For the two models in this use case, the WEAP model has 11 Object Types with 127 Attributes whiles the WASH model has three Object Types with 54 attributes. Using the Reservoir controlled term as a mediator between and the 13 datasets returns all the local native terms: Dam from the US Dams dataset and Reservoir Node from the BRSDM model instance. Similarly, the controlled attribute Volume returns Max_STOR from US Major Dam’s dataset, STORG_ACFT and Capacity from Utah Dams dataset, and Max Storage Capacity from the BRSDM model instance.

Figure 1: Example conceptual mapping showing how the use of controlled vocabulary can help retrieve different available native attributes in datasets for reservoirs in the WEAP model instance.

SQL queries/WEAP Model

Question Query Result (CSV)
Identify model data requirements script Result
Which attributes have available data script Result
Where the data is available in datasets script Result
What additional data are needed script Result

SQL queries/WASH Model

Question Query Result (CSV)
Identify model data requirements script Result
Which attributes have available data script Result
Where the data is available in datasets script Result
What additional data are needed script Result

Results

In the query results, WaMDaM shows that five datasets can provide data for 22 attributes in the Bear River WEAP model and there are still 105 attributes that are needed to expand the WEAP model (Table 1). The five datasets are: US Dams Dataset, BRSDM model instance, Utah Dams Dataset, WaDE, and Idaho Flows dataset. Users can also select Categories to narrow their search for available data. For example, searching only for attributes in the Physical and Operational categories and excluding the Water Quality and Cost categories focuses on 65 attributes required in WEAP which reduces the search for the actually needed data in a model instance. The use case also shows that the five data sources can provide for six attributes in the Bear River WASH model while 48 more attributes are still needed. The WASH model uses many ecologic parameters that do not have data values among the datasets in WaMDaM.

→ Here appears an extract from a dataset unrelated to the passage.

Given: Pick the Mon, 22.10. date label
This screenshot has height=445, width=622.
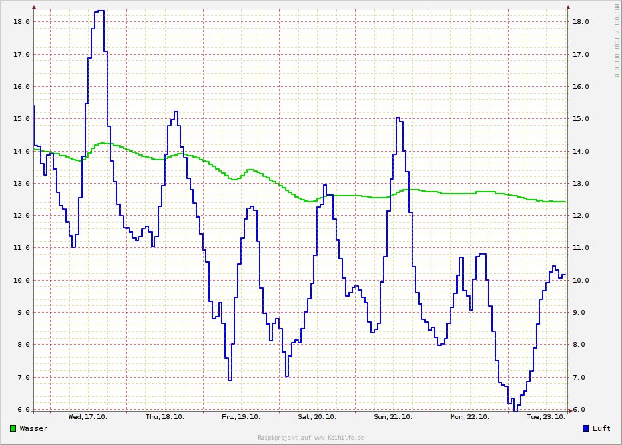Looking at the screenshot, I should (x=470, y=417).
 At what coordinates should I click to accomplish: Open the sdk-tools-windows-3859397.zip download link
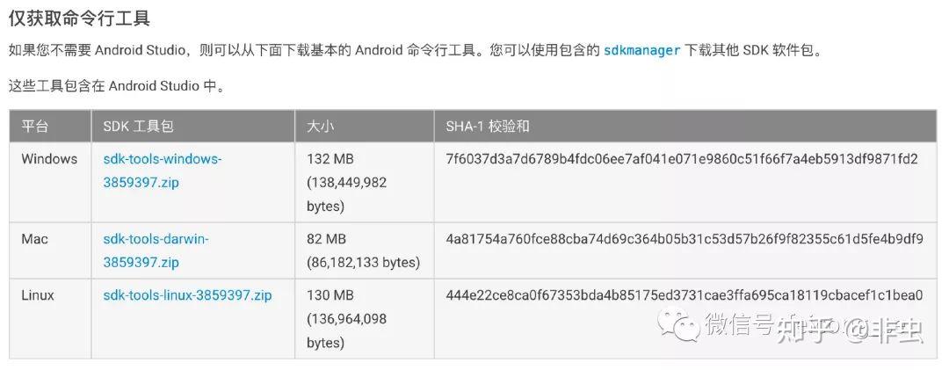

Table 1: Summary of data availability to expand WEAP and WASH models in the Bear River Watershed. Full list is available the use cases online page

Availability WEAP WASH
count of unique attributes count of unique attributes
Required 127 54
Available 105 6
No data for them 43 48

Significance

This use case demonstrates how WaMDaM provides a more readily automated and consistent method to identify available (or unavailable) data in multiple datasets that are required by models in a study area. Note that the value of data in WaMDaM increases as far as identifying it for other models, as users add coordinates and register it with controlled vocabulary.